For what it's worth, my prayers for you and your family.

Specializes in LTC, MDS, Education.

NADANOW..... OP is going through some tough times and seems to me you are accusing her and blaming her. I know you are entitled to your opinions, but try to be a little supportive, how about it?

Specializes in Med-Surg.
NADANOW..... OP is going through some tough times and seems to me you are accusing her and blaming her. I know you are entitled to your opinions, but try to be a little supportive, how about it?

Sometimes the best approach isn't to sugar coat it and just whoop someone upside the head "your man is a thief, an addict and a liar.......get help now". It doesn't sound like blaming the victum, and it may not sound "supportive", but it beats "you poor dear, let me pat your hand and give you some sympathy and prayers".

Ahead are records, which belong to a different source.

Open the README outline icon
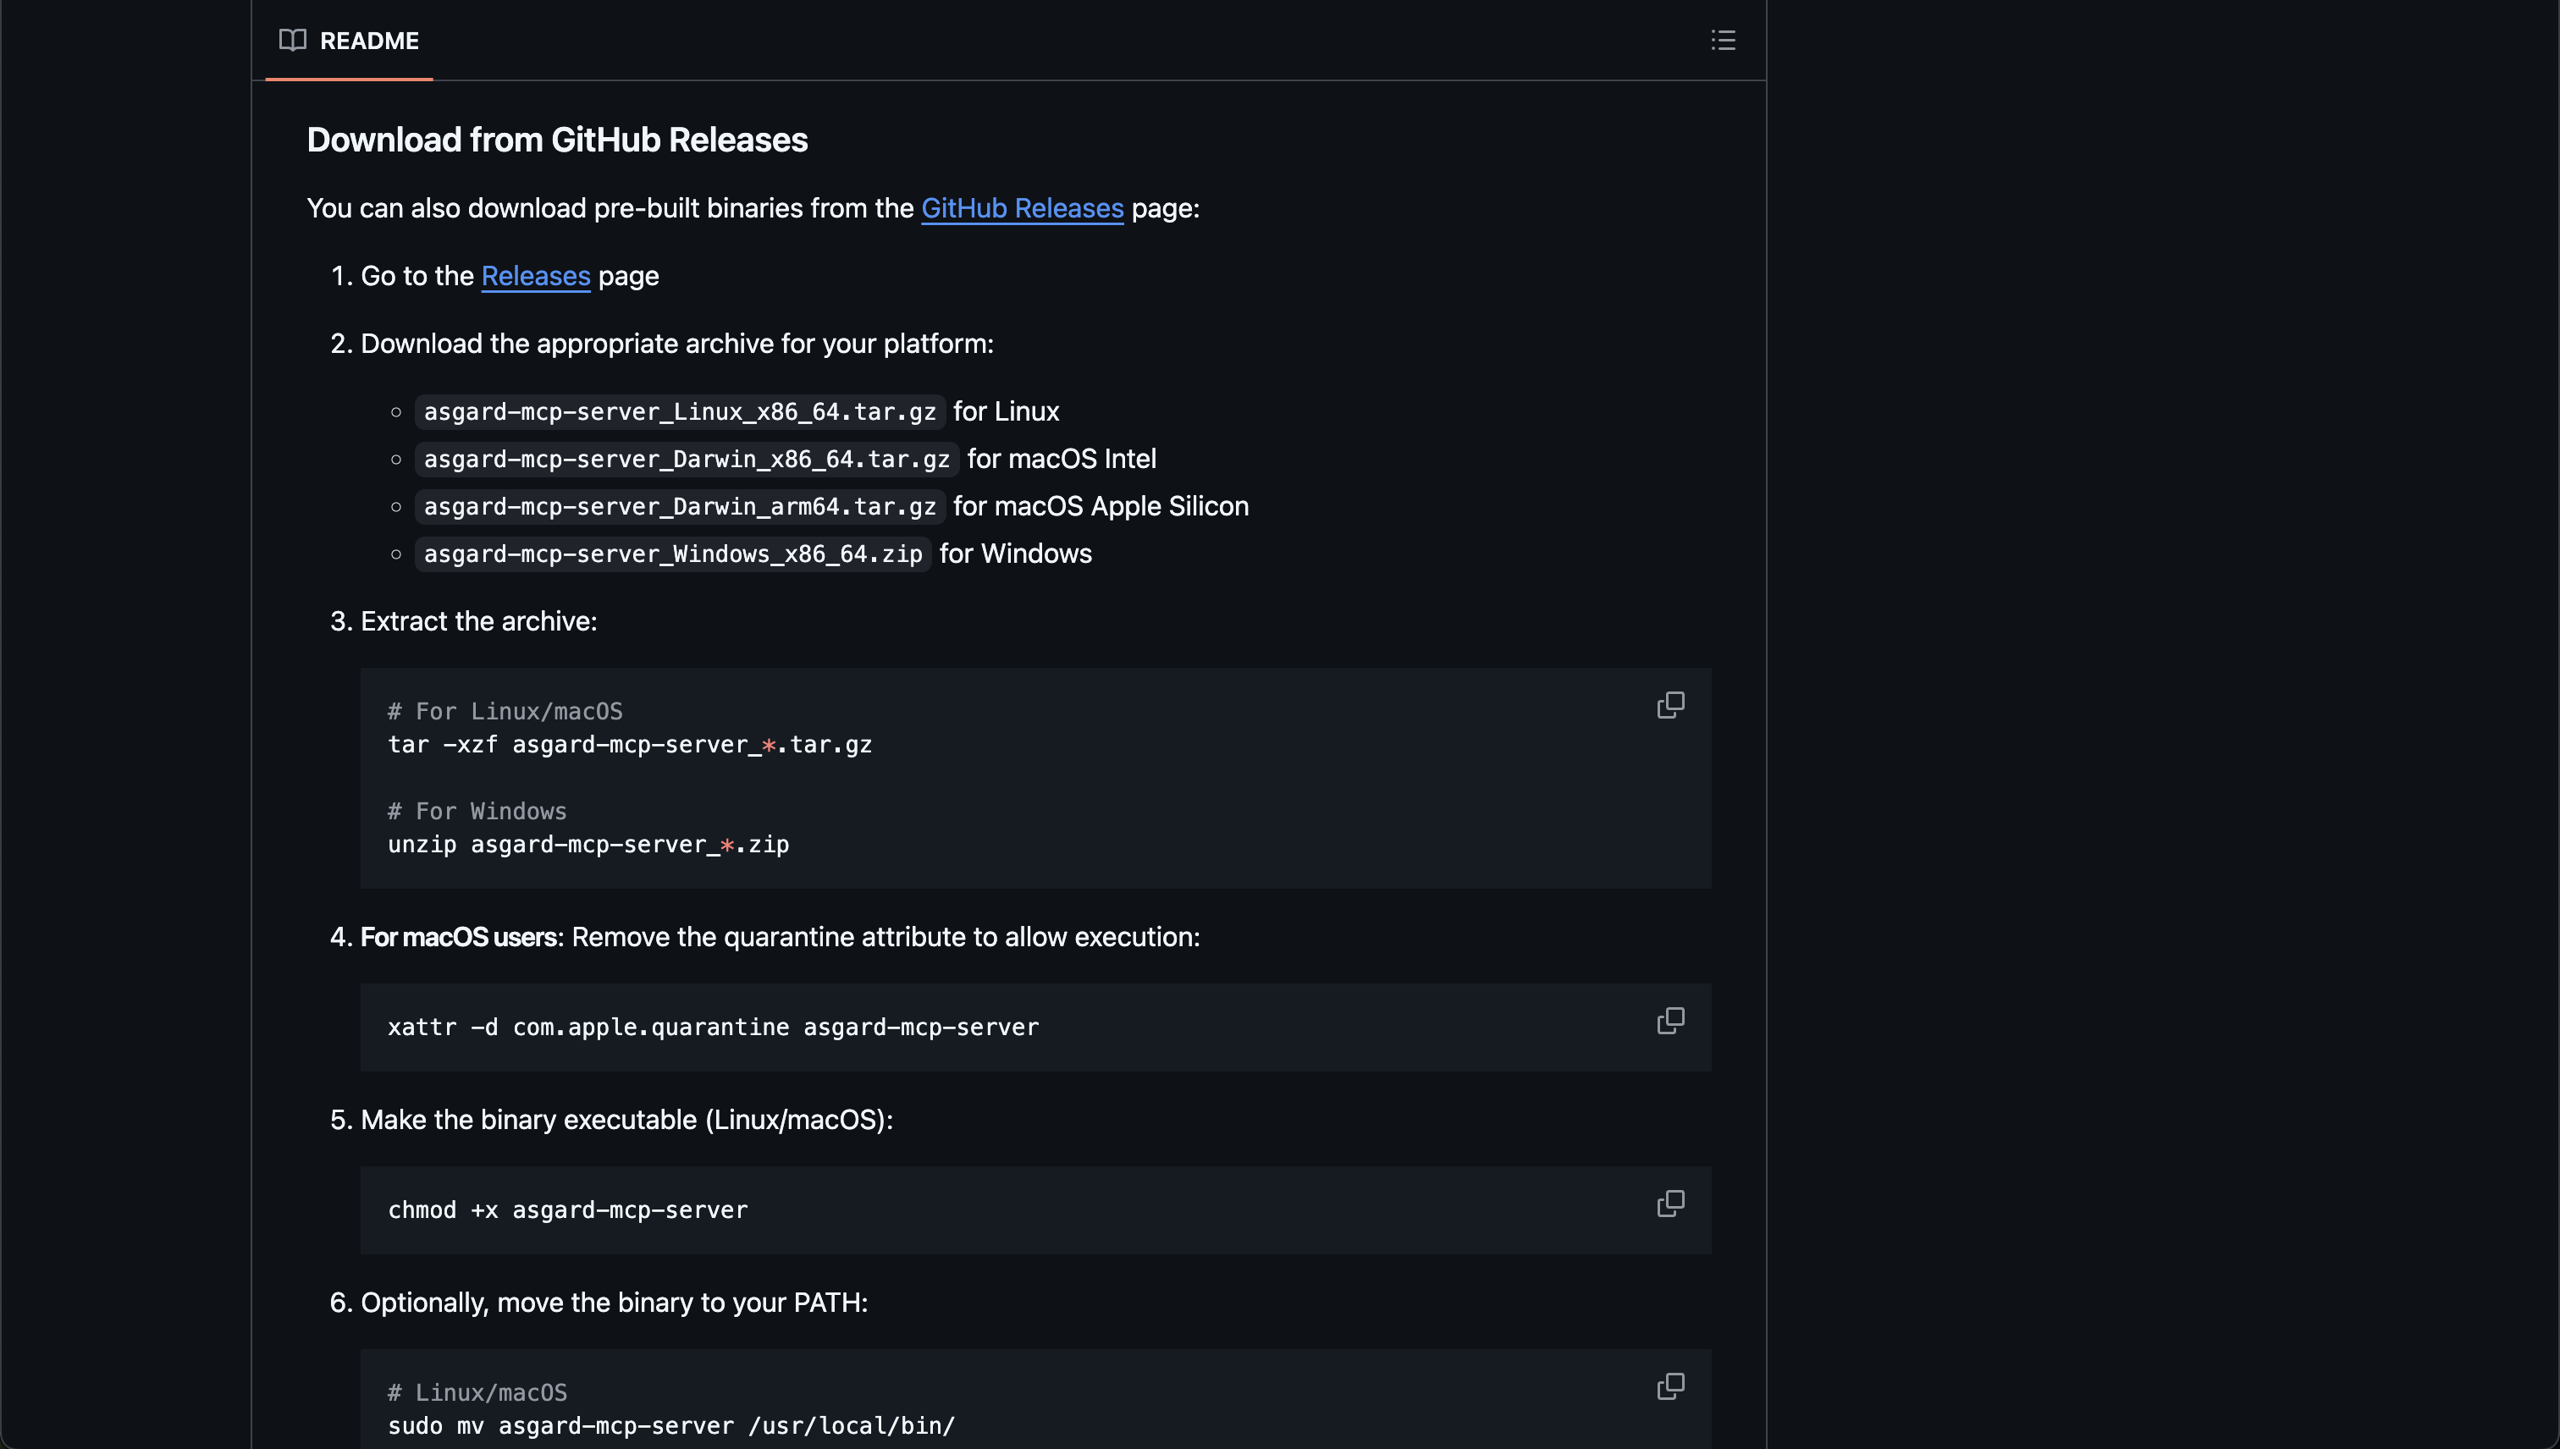Viewport: 2560px width, 1449px height. (1723, 40)
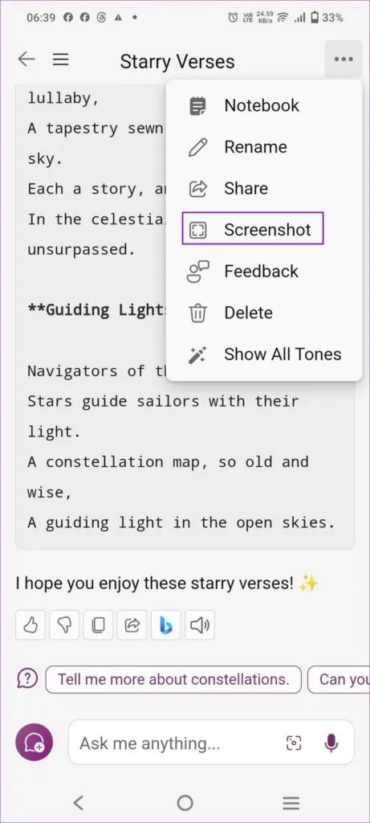Tap 'Tell me more about constellations' suggestion

(173, 680)
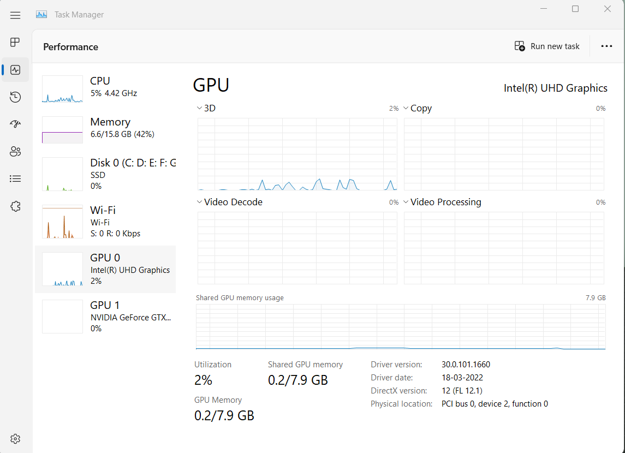
Task: Open Services page puzzle icon
Action: pos(15,206)
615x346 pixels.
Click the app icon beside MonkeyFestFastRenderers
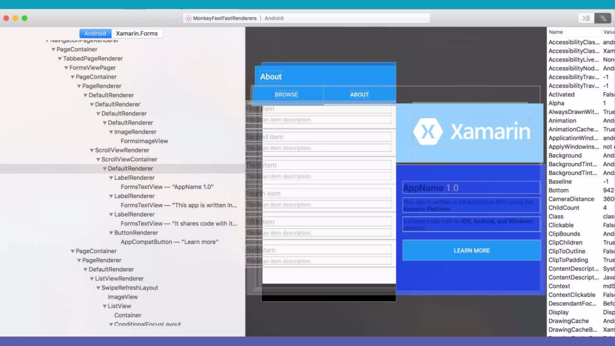[188, 18]
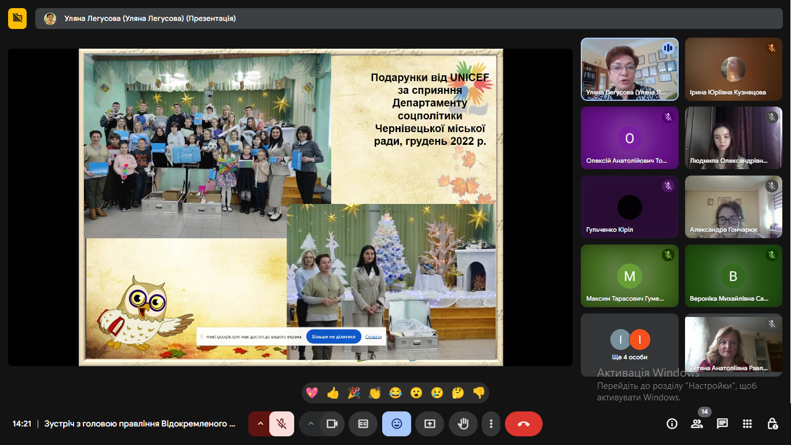
Task: Open activities grid icon
Action: pos(747,424)
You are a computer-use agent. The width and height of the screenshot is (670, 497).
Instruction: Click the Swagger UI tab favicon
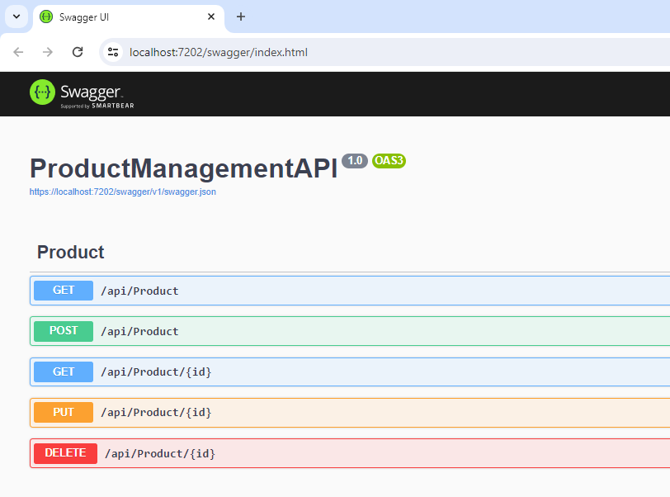tap(45, 17)
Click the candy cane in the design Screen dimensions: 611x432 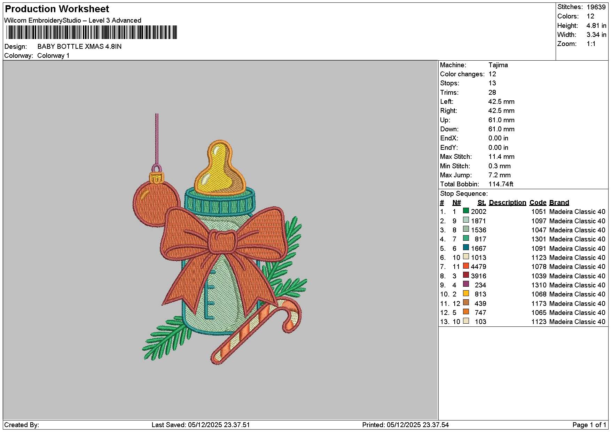[257, 331]
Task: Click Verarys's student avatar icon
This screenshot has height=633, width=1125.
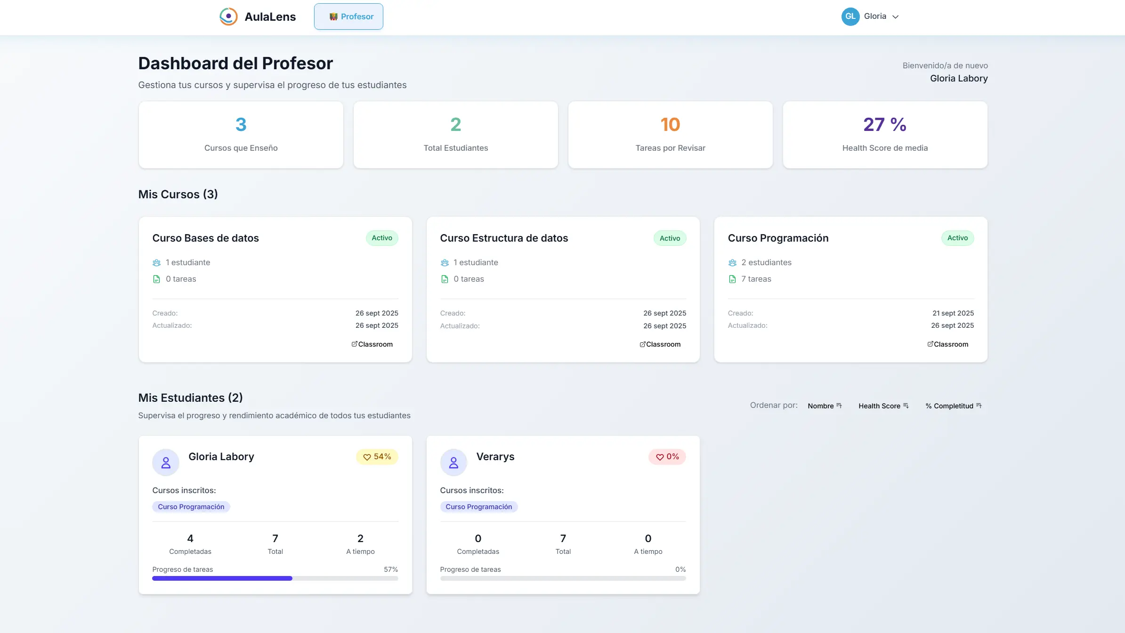Action: pyautogui.click(x=453, y=463)
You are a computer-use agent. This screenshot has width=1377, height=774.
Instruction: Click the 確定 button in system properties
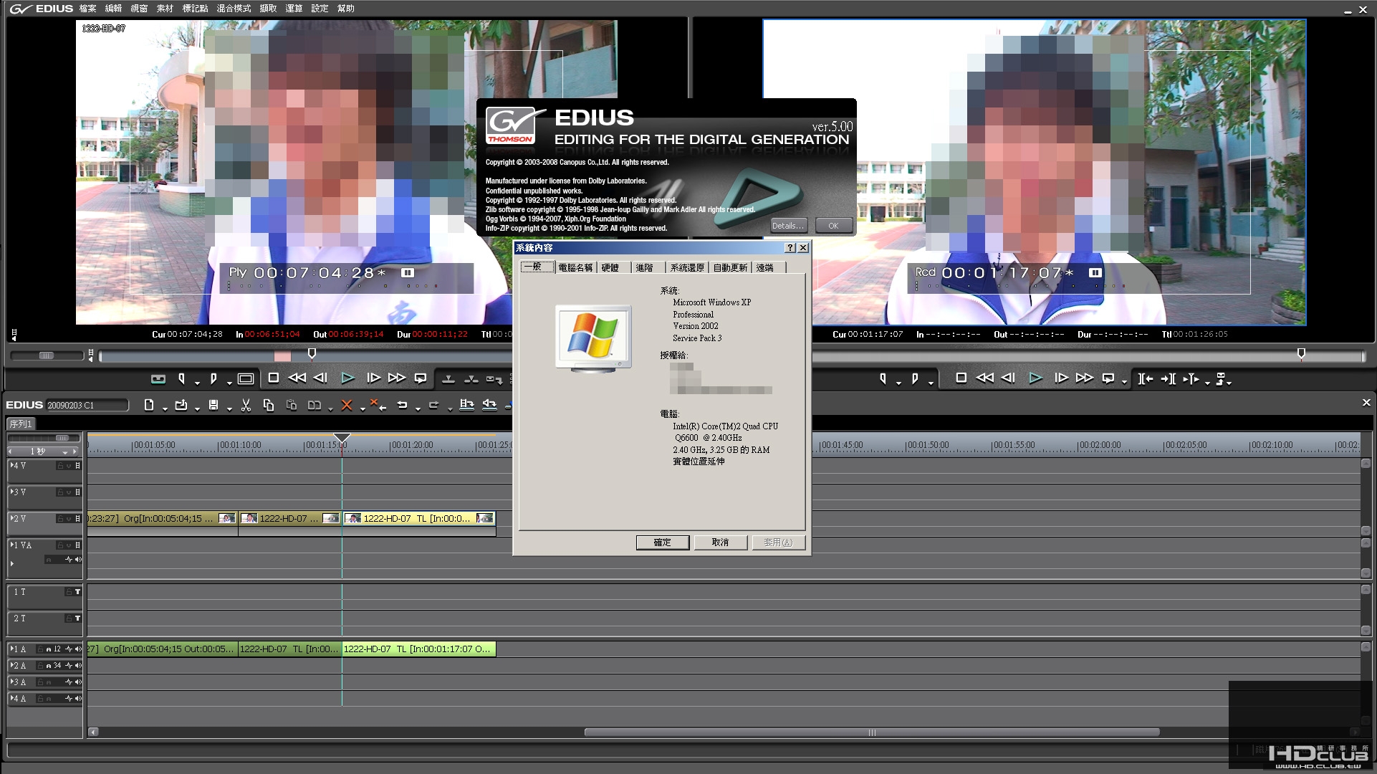[662, 543]
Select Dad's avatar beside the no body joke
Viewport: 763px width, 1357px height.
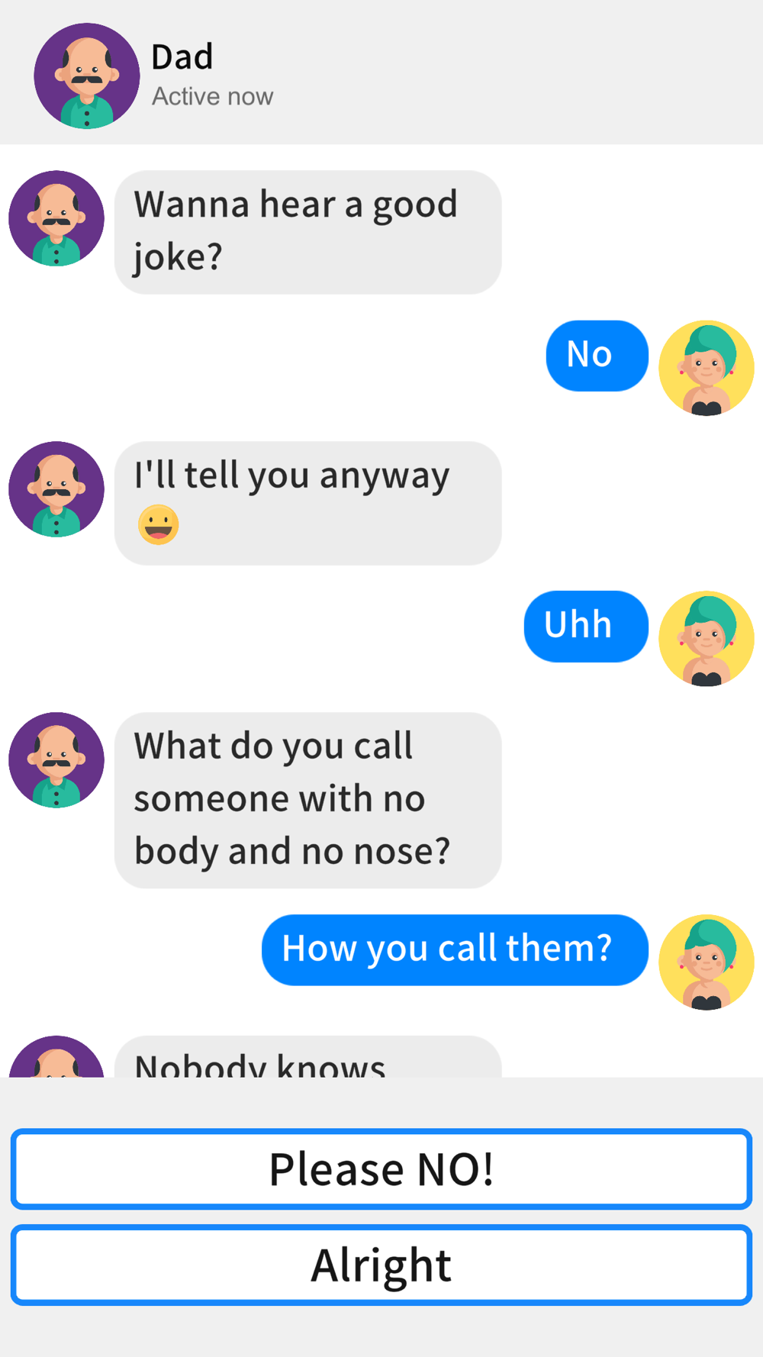pyautogui.click(x=56, y=760)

Perhaps there's a middle ground somewhere in approaches.

Just my two cents.

Okay, well I have certainly received more advice than I expected. For those of you that think I am "supporting" or "enabling" him, you are wrong. I do plan on intervening when I know exactly how and when to do it, which is why I turned to this forum for some inside information. I really did not mean to start any bickering over the subject. I am not some kind of moron that doesn't understand what he is doing with that "legit" prescription or what he is really using it for. Which, if you read my posts you would know that I was mearly making a point to clarify to some of you as to HOW he is passing his drug tests. He is being tested for certain classifications of drugs, not specific drugs, which I am sure most of you know the drill. Anyhow, thanks for all your help! I know more about substance abuse than I ever had the desire to and I feel that I better know what I can do. THANKS!

Specializes in Med-Surg.

Sounds like a good time to close the thread. Best of luck to you.